• _Task instructions_
Could you filter the data below down to the lines that hold the word "left"?

• _Extracted records_
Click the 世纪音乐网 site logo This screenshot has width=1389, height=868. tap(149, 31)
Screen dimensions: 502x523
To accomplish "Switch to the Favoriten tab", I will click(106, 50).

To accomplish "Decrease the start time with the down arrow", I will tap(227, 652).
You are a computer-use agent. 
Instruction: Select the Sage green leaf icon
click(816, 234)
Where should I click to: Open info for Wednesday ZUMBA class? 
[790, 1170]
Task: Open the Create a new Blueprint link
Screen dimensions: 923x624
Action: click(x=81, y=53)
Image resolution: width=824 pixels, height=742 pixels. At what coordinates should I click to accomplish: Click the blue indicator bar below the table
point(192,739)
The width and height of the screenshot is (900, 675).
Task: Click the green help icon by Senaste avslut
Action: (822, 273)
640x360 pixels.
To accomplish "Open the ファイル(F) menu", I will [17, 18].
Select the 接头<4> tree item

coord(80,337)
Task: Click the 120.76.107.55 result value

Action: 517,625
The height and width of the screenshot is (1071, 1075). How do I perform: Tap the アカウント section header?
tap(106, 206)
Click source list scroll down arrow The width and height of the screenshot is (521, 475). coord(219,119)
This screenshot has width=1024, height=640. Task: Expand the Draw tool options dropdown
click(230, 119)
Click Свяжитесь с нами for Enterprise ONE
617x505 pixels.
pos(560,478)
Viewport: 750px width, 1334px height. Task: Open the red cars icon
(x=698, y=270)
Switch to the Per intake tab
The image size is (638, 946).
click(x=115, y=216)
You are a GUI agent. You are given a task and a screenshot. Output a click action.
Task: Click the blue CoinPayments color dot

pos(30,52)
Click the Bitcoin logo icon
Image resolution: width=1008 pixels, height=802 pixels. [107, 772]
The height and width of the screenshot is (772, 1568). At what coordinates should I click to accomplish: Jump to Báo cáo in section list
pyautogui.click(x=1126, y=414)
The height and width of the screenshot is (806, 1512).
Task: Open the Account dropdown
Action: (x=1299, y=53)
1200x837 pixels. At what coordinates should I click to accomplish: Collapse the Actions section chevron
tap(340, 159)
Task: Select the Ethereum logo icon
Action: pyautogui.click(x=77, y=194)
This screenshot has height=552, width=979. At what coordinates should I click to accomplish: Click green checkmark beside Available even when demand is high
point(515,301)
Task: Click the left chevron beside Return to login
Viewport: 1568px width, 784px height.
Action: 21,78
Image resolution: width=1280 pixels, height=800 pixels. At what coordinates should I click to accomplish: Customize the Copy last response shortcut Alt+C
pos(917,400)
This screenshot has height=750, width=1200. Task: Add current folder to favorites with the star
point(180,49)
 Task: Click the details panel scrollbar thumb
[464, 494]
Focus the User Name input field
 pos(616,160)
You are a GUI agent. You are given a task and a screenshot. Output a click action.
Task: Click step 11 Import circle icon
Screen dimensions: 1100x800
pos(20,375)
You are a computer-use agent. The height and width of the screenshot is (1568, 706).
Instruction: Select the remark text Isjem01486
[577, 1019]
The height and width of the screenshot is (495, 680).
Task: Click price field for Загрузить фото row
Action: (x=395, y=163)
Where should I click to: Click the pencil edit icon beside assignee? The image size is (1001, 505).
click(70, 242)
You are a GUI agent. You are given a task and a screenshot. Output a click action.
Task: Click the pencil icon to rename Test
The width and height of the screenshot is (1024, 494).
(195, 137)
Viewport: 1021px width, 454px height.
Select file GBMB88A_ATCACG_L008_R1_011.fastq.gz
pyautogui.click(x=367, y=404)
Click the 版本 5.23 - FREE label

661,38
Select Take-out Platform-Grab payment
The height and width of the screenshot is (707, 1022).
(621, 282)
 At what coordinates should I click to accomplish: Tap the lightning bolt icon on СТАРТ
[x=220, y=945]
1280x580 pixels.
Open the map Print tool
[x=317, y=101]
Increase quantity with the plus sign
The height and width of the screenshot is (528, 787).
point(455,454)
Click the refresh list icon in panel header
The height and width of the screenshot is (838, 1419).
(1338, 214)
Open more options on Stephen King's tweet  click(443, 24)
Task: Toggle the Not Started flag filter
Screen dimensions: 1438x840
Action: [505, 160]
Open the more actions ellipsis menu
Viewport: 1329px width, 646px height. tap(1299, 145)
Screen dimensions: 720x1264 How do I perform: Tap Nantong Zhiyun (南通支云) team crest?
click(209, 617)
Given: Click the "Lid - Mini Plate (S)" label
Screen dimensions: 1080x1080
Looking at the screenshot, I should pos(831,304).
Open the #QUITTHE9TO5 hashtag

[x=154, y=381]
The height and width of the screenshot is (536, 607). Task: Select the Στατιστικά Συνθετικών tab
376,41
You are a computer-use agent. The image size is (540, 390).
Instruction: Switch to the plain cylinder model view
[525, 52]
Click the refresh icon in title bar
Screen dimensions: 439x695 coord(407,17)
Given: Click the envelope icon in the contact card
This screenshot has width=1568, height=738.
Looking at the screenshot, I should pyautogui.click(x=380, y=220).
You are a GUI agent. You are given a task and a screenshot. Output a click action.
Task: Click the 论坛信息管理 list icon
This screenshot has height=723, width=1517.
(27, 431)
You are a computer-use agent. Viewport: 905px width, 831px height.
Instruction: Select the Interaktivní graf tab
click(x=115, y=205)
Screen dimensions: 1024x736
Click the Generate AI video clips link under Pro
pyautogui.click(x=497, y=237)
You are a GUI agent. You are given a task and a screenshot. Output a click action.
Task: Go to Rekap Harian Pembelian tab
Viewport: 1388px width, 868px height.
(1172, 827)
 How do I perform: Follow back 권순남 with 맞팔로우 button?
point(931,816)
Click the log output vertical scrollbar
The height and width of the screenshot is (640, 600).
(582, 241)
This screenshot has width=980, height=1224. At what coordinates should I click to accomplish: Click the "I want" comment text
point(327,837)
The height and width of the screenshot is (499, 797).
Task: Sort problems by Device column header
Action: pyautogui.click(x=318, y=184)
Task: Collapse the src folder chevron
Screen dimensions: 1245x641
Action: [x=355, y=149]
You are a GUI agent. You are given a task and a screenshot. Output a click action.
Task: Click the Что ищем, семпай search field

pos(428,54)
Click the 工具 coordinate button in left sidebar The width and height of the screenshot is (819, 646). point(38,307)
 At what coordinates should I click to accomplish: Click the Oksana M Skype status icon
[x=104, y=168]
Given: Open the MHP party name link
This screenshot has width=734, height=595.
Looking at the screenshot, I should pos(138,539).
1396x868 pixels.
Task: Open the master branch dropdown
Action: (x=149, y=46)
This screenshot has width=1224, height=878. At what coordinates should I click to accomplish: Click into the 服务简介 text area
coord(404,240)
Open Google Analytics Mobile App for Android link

• _Output of the exercise_
Task: Click the left chevron beside Return to login
Click the 工具 coordinate button in left sidebar The width and height of the screenshot is (819, 646). point(38,307)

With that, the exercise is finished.